About II-VI Incorporated
II-VI Incorporated, the worldwide leader in crystal growth technology, is a vertically-integrated manufacturing company that creates and markets products for a diversified customer base including industrial manufacturing, military and aerospace, medical radiology, high-power electronics and telecommunications, and thermoelectronics applications. Headquartered in Saxonburg, Pennsylvania, with manufacturing, sales, and distribution facilities worldwide, the Company produces numerous crystalline compounds including zinc selenide for infrared laser optics, silicon carbide for high-power electronic and microwave applications, and bismuth telluride for thermoelectric coolers.

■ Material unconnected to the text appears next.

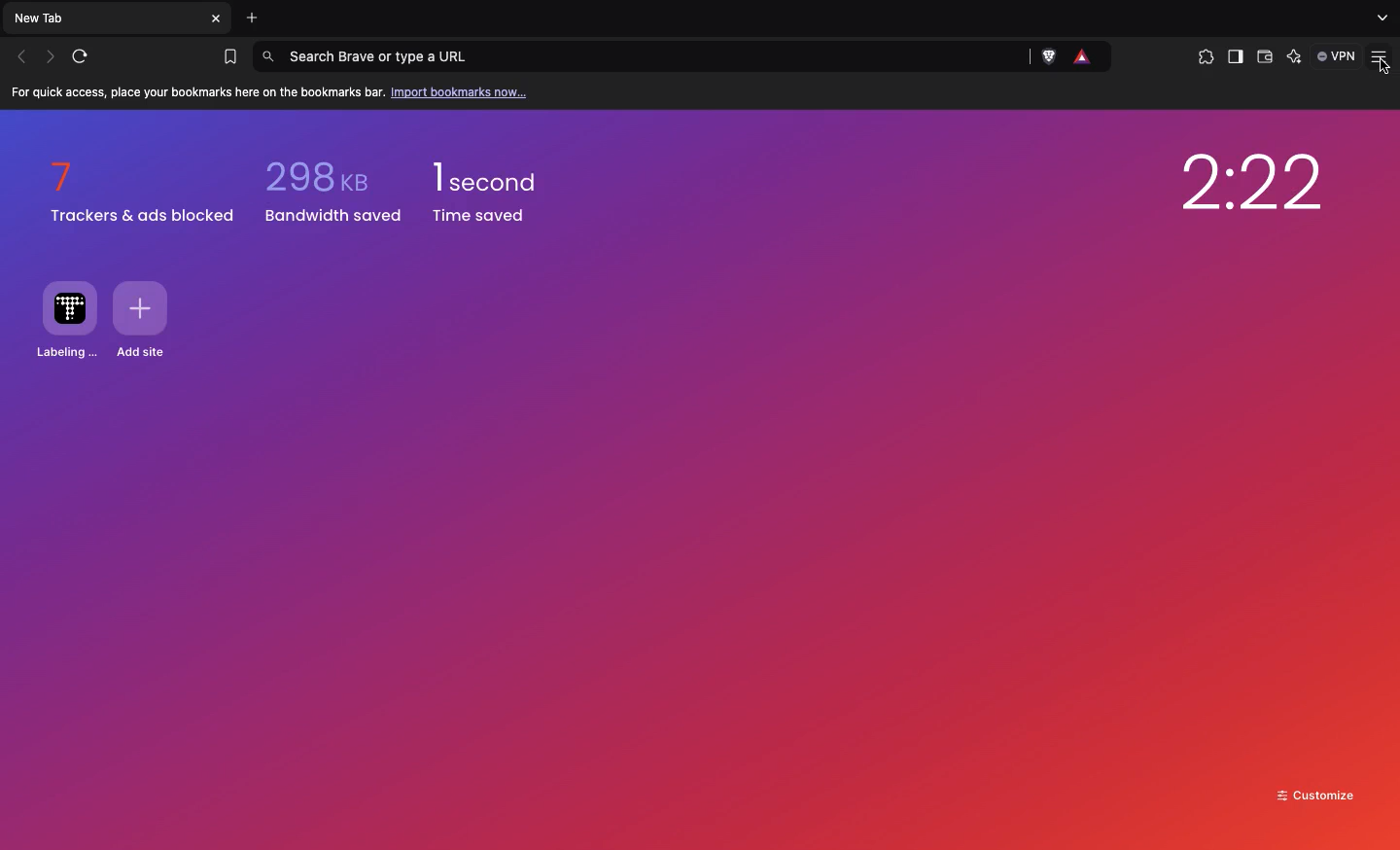 This screenshot has width=1400, height=850. Describe the element at coordinates (252, 18) in the screenshot. I see `Add new tab` at that location.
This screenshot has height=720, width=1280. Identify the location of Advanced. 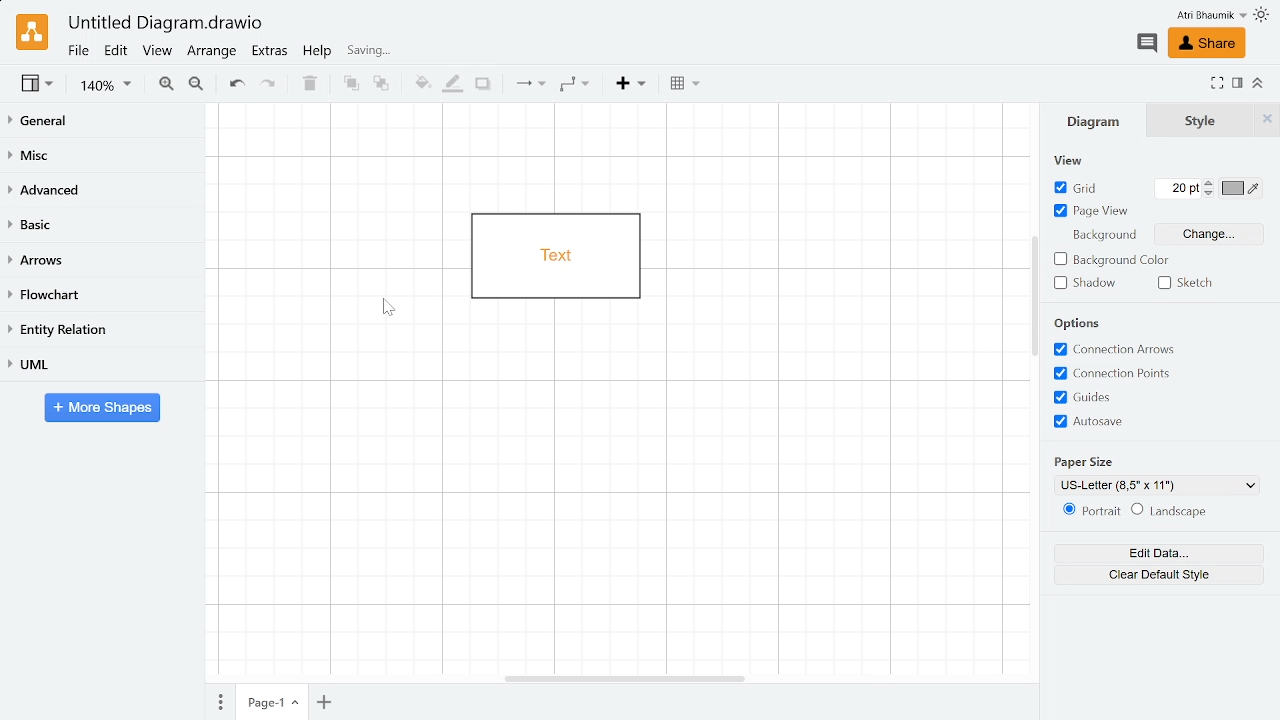
(102, 191).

In the Company’s infrared optics business, II-VI Infrared manufactures optical and opto-electronic components for industrial laser and thermal imaging systems, and HIGHYAG Lasertechnologie GmbH (“HIGHYAG”) manufactures fiber-delivered beam delivery systems and processing tools for industrial lasers. In the Company’s near-infrared optics business, VLOC manufactures near-infrared and visible light products for industrial, scientific, military and medical instruments and laser gain materials and products for solid-state YAG and YLF lasers. In the Company’s military & materials business, Exotic Electro-Optics (EEO) manufactures infrared products for military applications, and Pacific Rare Specialty Metals & Chemicals produces and refines selenium and tellurium materials. In the Company’s Compound Semiconductor Group, the Wide Bandgap Materials (WBG) group manufactures and markets single crystal silicon carbide substrates for use in the solid-state lighting, wireless infrastructure, RF electronics and power switching industries; the Marlow Industries, Inc. subsidiary designs and manufactures thermoelectric cooling and power generation solutions for use in defense, space, photonics, telecommunications, medical, consumer and industrial markets; and, the Worldwide Materials Group (WMG) provides expertise in materials development, process development, and manufacturing scale up.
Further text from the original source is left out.